» **BRIEF**: Reproduce each line of the listing exactly.

════════════════

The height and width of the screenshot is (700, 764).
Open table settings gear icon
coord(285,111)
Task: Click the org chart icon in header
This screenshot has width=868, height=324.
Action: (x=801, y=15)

════════════════

» **TASK OUTPUT**:
The height and width of the screenshot is (700, 764).
Open table settings gear icon
coord(285,111)
Task: Click the org chart icon in header
This screenshot has width=868, height=324.
Action: (x=801, y=15)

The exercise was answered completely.